#### EXERCISE BRIEF
Please set down, exactly as written, the line containing "Task: Click the 立即运行 button" and every line after it through the end of the records.

(Dataset entries)
########
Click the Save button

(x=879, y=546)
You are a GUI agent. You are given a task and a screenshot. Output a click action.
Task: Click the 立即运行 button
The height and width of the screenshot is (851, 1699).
########
#### SOLUTION TO THIS EXERCISE
Task: Click the 立即运行 button
The height and width of the screenshot is (851, 1699).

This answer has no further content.